Background
The WordPress ecosystem features a large-scale translation platform called GlotPress, which has accumulated hundreds of thousands of human-reviewed English-to-Chinese translations. These translations are scattered across thousands of plugins and themes—valuable linguistic resources that have never been systematically extracted into a terminology database.
Our goal: Automatically extract high-quality English–Chinese term pairs from 830,000 human translations to supplement our existing glossary of 1,167 entries.
Data Overview
- Source: Local clone of GlotPress (MySQL 5.7)

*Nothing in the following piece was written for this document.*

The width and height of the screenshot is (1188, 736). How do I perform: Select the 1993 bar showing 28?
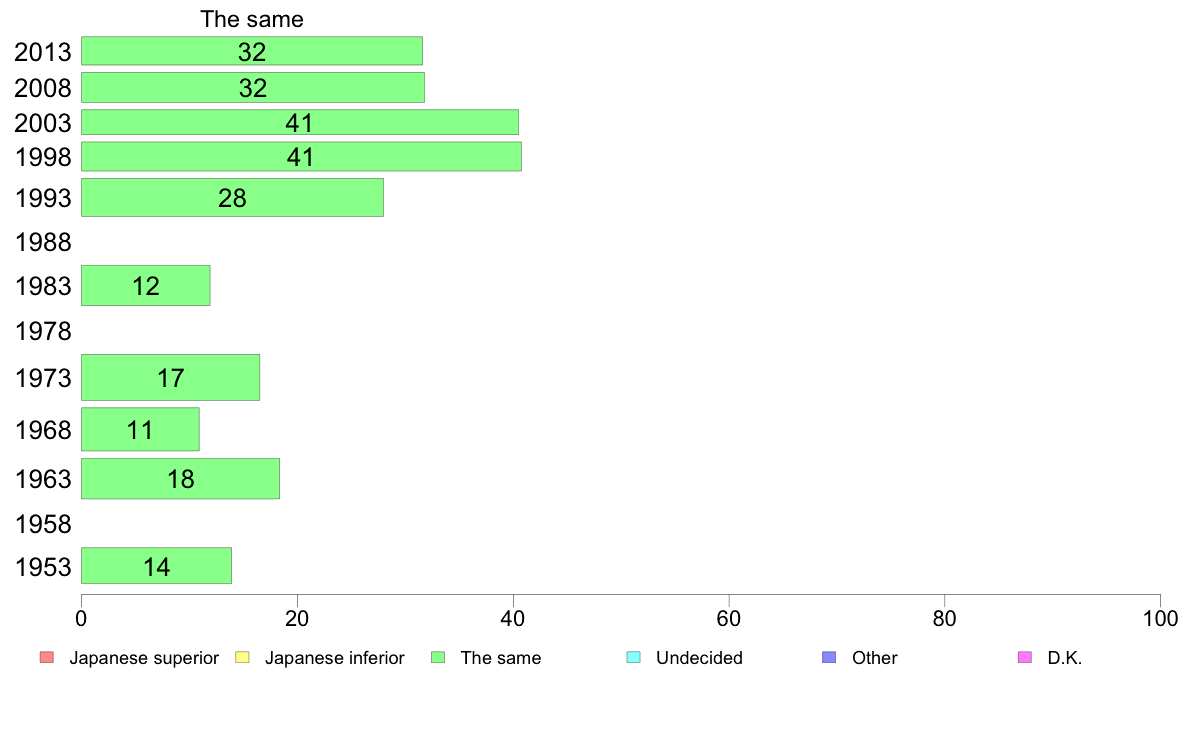(x=232, y=198)
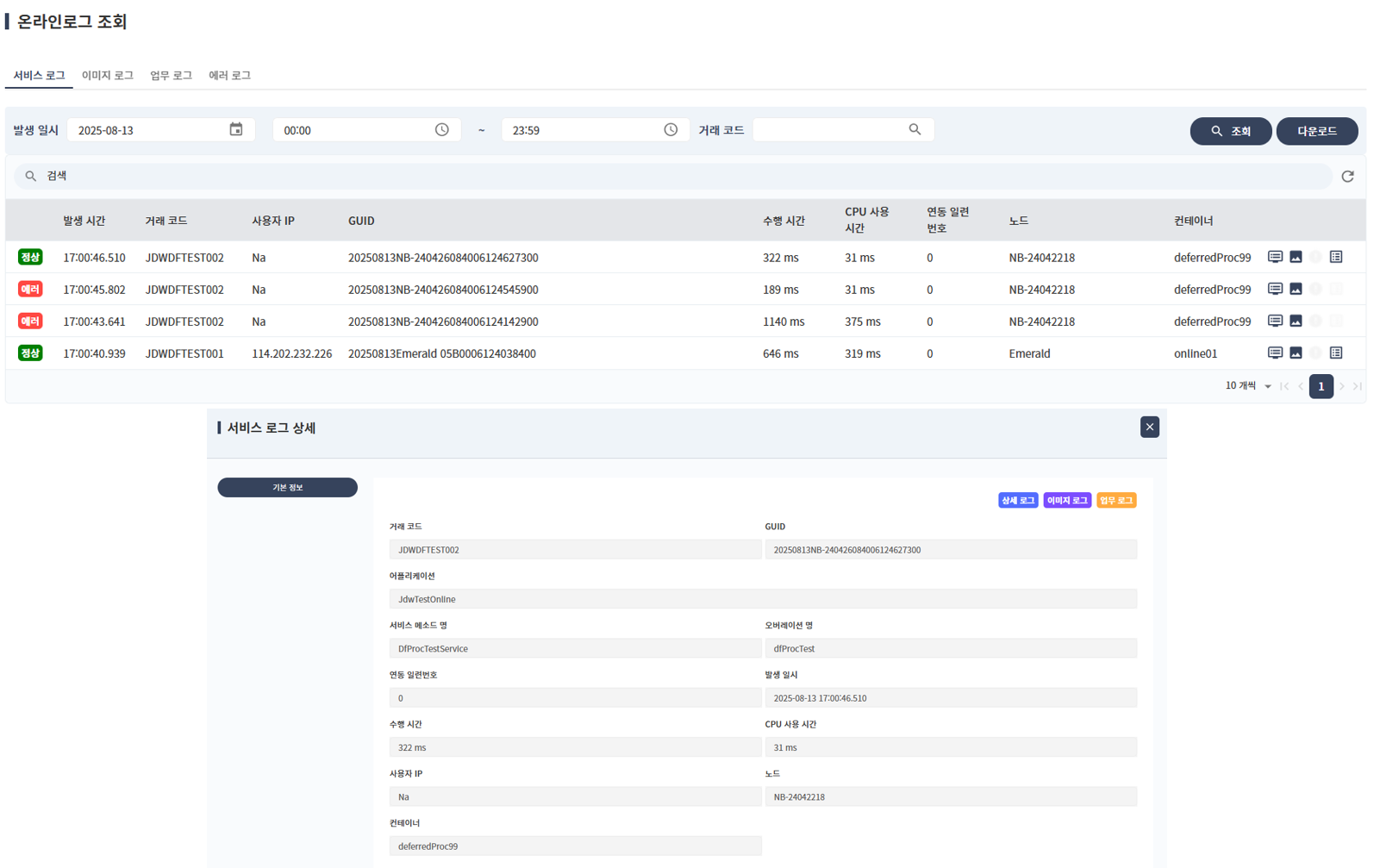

- Total translations: 833,926 (
status = 'current') - After deduplication: ~360,000 unique source–translation pairs
- Characteristics: High-frequency terms like Edit → 编辑 appear 1,651 times; ambiguous terms like Settings, however, have 34 distinct translations.
Core Metric: Dominance Ratio
The entire approach hinges on a simple yet effective statistical metric:
dominance = frequency of this translation / total frequency of the source term
For example, Edit appears 1,651 times across all projects, with 编辑 accounting for over 1,600 occurrences → dominance ≈ 0.97. This means 97% of translators chose the same rendering—highly trustworthy.
In contrast, Settings has 34 variants; its most frequent translation, 设置, accounts for only 72% → dominance < 0.8, indicating low consensus among translators and requiring further adjudication.
Four-Phase Pipeline
Phase 1: SQL-Based Statistical Filtering (No AI Required)
Direct SQL aggregation from the database, with filtering criteria:
- Source term ≤ 50 characters, starting with an English letter
- Translation variant appears ≥ 10 times
- Dominance ratio ≥ 0.8
Note: MySQL 5.7 lacks window functions, so subqueries are used:
-- Step 1: Frequency per (source, translation)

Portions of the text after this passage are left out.